Add the wet ingredients. Add the melted butter, peppermint extract and vanilla extract. Use your hands to mix it together to form a thick dough.
Cut the cookies. Form the dough into a large ball and place it between two pieces of parchment paper. Press it a bit flat with your hands, then roll it out with a rolling pin until it's about ¼-inch thick. Remove the top parchment paper and use a 1 ½-inch cookie cutter to cut rounds out of the dough. Gather leftover cookie dough and repeat this process.
Bake the cookies. Place the cookies on a parchment-lined baking sheet and bake for 8 to 10 minutes, until firm and dry. Let the cookies cool completely.

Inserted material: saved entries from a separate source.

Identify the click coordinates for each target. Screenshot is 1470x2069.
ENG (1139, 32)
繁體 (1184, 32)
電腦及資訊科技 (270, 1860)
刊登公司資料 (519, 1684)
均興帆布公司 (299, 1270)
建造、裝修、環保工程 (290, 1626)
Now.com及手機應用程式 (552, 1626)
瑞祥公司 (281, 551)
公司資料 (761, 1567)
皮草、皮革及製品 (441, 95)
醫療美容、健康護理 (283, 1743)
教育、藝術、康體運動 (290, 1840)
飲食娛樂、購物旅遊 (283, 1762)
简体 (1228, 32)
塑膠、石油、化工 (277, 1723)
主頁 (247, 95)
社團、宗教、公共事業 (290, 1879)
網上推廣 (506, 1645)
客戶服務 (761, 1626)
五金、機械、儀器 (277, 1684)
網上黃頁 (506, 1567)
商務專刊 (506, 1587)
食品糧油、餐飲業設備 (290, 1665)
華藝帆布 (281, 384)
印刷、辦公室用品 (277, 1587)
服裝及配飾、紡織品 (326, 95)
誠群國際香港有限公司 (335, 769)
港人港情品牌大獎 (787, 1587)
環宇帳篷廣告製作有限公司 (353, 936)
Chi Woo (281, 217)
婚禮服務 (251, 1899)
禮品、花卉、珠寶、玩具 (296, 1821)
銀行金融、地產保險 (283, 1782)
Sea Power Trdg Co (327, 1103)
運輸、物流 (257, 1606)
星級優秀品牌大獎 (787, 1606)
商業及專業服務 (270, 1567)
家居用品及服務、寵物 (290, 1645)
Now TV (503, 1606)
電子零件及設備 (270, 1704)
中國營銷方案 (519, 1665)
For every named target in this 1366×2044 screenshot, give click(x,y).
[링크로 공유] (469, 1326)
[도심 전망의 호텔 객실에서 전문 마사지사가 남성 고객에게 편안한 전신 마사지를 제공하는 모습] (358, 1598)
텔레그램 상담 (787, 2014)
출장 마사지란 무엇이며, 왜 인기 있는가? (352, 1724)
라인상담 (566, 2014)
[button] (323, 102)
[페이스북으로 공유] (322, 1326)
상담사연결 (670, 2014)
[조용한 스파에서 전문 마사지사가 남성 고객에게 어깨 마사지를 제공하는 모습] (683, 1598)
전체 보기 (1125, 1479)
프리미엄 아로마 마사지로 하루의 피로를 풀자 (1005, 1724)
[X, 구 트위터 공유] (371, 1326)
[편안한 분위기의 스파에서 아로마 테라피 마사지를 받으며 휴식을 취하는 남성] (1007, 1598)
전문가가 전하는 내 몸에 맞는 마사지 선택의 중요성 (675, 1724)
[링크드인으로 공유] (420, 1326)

Make the glaze. Add the chocolate chips and coconut oil to a glass bowl and melt in the microwave in 20 second increments, stirring in between. Alternatively, you could use a double-boiler. Once the chocolate is fully melted and smooth, stir in the peppermint extract.
Dip the cookies. Dip each cookie into the melted chocolate to fully coat. Use a fork to remove the cookie, shaking or scraping off any excess chocolate as needed, and place back on the parchment-lined baking sheet.
Chill. Transfer the baking sheet of cookies to the fridge and let them harden and set, about 10 to 15 minutes. Then enjoy!